Textauszug:
★ ★ ★ ★
Claus Föttinger im Interview – „Die Stimmung in der Türkei empfinde ich als sehr bedrückend“

Vor zwei Jahren, als Deutschland in Brasilien Weltmeister wurde, war Claus Föttinger hautnah dabei. Damals bestückte er das Quartier der deutschen Mannschaft, genannt Campo Bahia, mit seiner Kunst. Die kam gut an. Mancher Sieg wurde an der Föttinger-Bar gefeiert. Und Bundestrainer Jogi Löw war sogar so angetan, dass er zwei Arbeiten kurzerhand erwarb. Seitdem ist viel Wasser den Rhein runtergeflossen und der Meisterschüler von Alfonso Hüppi war in aller Welt unterwegs. Derzeit ist er zum ersten Mal seit fünf Jahren wieder in seiner Wahlheimat Düsseldorf ausgestellt. Bei Van Horn in Flingern.
★ ★ ★ ★
Erfasste Angaben:
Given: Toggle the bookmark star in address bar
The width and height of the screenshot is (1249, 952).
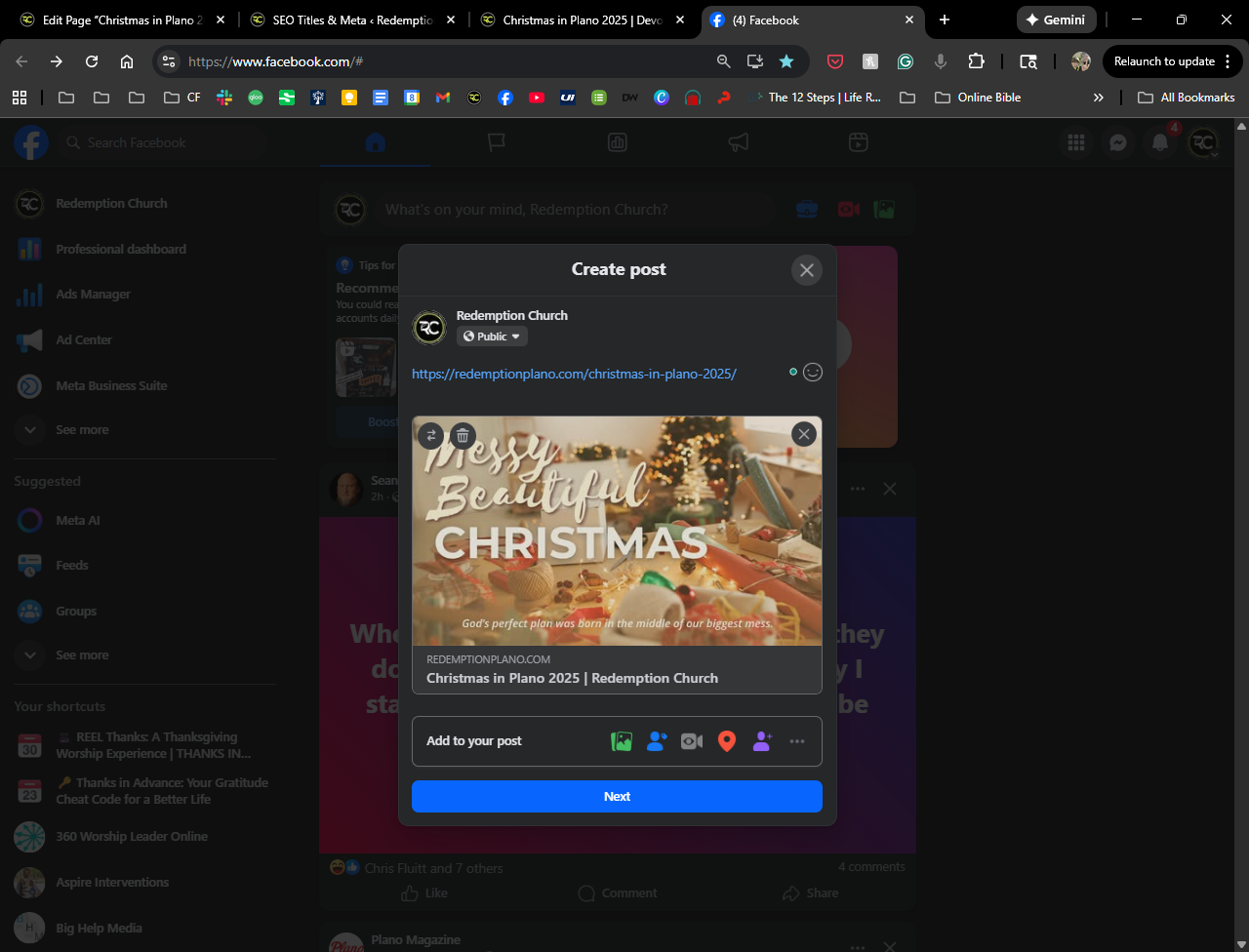Looking at the screenshot, I should [x=786, y=61].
★ ★ ★ ★
Schreib den Text über den Künstler Claus Föttinger weiter und knüpf dabei direkt an seinen letzten Satz an.

Sie sind als Künstler in der ganzen Welt unterwegs. Welche Rolle spielt Düsseldorf als Homebase für Ihre künstlerische Arbeit?

Ich mochte Düsseldorf schon seit meinem Studium hier in den Achtzigern. Die Mischung aus bildenden Künstlern aller Altersstufen, Musikern, Menschen, die mit Mode oder Werbung zu tun haben, und vielen Kunstinteressierten aus der Privatwirtschaft finde ich immer noch interessant. Ich liebe japanisches Essen. Und in fünf und zehn Minuten am Bahnhof oder Flughafen zu sein, empfinde ich als absoluten Luxus.

Wann hatten Sie Ihre letzte Ausstellung hier in der Stadt?

Im Februar 2011.

Derzeit läuft eine Einzelausstellung mit Arbeiten von Ihnen bei Van Horn. Für Sie eine Reise in die eigene Vergangenheit. Vor vielen Jahren haben Sie in den Räumen, in denen heute die Galerie ist, gewohnt. Wann genau war das und was haben Sie für Erinnerungen an die Zeit?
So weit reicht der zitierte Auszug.